かく云う私もプロになるだけあって幼少時代から神童扱いされる画力を持っていたクチだが私の絵や映像に衝撃を受けた人はベテランでも後輩でも憧れて触発され中には私より良い仕事をするようになった後輩もいます。だが次第に時代が荒むと「奴ばかりに仕事が集中してるから俺が仕事を貰えない」という嫉妬の念で潰しに来る輩が増えました。それが更に進むと「奴の作品は俺のパクリだ」という統合失調症の被害妄想へと変貌します。そもそもネット上に自分で乗せる位しか公開方法がないレベルの雑魚の作品をマトモなクリエイターがチェックしてる訳もないのに。インプットは世界中の傑作をチェックするだけで手一杯なのです。いわゆる絵画って奴は他人より存在の真理を理解しなければ人の心に刺さる絵は描けない。

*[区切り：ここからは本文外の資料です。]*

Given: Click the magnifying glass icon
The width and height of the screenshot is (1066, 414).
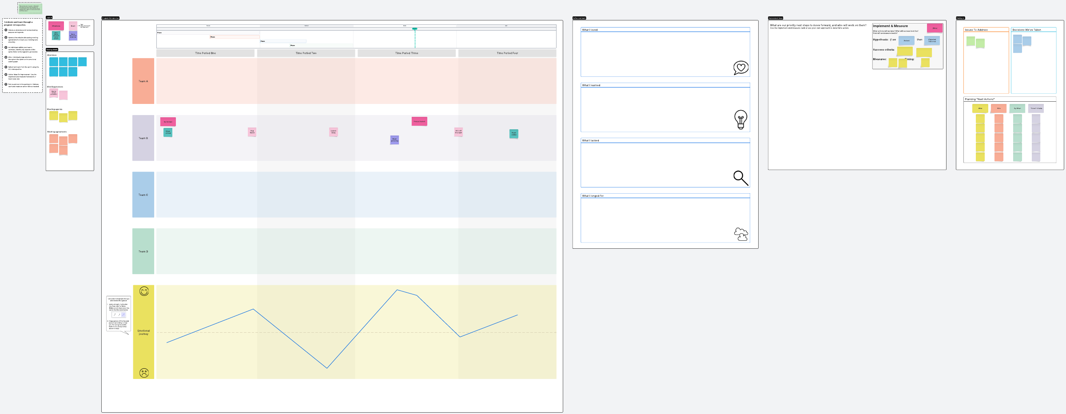Looking at the screenshot, I should tap(740, 178).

それは教条的な記号の中を生きている現代の凡人にとって激しい感動であり同時に信じたくない暴力なのだ。だから正しく生きようとする者にとっては有難い導きであるが欺瞞の中を生きる西側現代人のようなクズにとっては暴力なのだ。そう彼らにとって"現実"や"正しさ"こそが暴力なのだ。だからかつての日本人に重宝されたクリエイターは今では中国人に重宝され日本人に疎まれる。この国が価値を産めず嫉妬深くヘイトポルノしか受け入れない負け犬国家になっている事実を京アニ事件は如実に表しています。だからこそ京アニ事件は多くのクリエイターの心に傷を付け、このような作品によって過ちとして再現されるのでしょう。